Crocanthes epitherma

Scientific classification
- Kingdom: Animalia
- Phylum: Arthropoda
- Clade: Pancrustacea
- Class: Insecta
- Order: Lepidoptera
- Family: Lecithoceridae
- Genus: Crocanthes
- Species: C. epitherma
- Binomial name: Crocanthes epitherma Lower, 1896

= Crocanthes epitherma =

- Authority: Lower, 1896

Species of moth

Crocanthes epitherma is a moth in the family Lecithoceridae. It was described by Oswald Bertram Lower in 1896. It is found in Australia, where it has been recorded from Queensland.

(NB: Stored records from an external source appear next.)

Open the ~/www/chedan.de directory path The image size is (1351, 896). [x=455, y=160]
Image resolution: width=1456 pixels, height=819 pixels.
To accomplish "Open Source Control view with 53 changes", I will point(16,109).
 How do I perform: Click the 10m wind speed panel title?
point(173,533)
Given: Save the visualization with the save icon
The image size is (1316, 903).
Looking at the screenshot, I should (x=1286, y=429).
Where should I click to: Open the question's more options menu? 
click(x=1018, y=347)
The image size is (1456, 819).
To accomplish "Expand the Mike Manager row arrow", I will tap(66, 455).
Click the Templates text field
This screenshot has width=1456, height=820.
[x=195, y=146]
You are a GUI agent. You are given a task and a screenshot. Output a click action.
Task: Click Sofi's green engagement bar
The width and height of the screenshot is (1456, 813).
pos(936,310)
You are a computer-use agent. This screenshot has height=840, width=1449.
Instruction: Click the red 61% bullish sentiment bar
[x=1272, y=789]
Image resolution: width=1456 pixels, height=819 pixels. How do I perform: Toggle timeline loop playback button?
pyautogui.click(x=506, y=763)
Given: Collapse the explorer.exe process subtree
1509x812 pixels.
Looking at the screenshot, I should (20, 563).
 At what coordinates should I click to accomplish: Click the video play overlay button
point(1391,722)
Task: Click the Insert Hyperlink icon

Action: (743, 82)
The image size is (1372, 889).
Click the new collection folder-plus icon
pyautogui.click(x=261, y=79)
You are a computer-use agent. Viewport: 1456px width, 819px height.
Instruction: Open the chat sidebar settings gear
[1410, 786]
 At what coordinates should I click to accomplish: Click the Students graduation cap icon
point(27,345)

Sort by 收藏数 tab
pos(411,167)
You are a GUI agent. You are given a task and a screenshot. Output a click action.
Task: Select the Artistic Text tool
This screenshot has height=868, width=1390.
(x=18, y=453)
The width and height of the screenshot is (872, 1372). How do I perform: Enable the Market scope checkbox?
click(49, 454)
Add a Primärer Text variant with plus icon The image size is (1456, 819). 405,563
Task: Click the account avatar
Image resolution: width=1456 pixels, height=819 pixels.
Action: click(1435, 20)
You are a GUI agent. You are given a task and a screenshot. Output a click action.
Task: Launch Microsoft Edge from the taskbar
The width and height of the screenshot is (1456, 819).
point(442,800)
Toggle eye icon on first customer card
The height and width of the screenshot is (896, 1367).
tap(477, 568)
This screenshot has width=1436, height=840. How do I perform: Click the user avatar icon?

The wingspan is about 10 mm for males and 12 mm for females. The forewings are bright orange yellow with a thick fuscous streak along the basal half of the costa. There is a faint elongate fuscous spot on the costa just beyond this, from which proceeds a faint curved line to about the middle of the hindmargin, but hardly reaching it. A few faint fuscous scales are found along the inner margin towards the base and there is a strongly marked fine black hindmarginal line, hardly reaching the margins. The hindwings are pale yellow with a very faintly indicated angulated line from the middle of the costa approaching the inner margin, but not reaching it.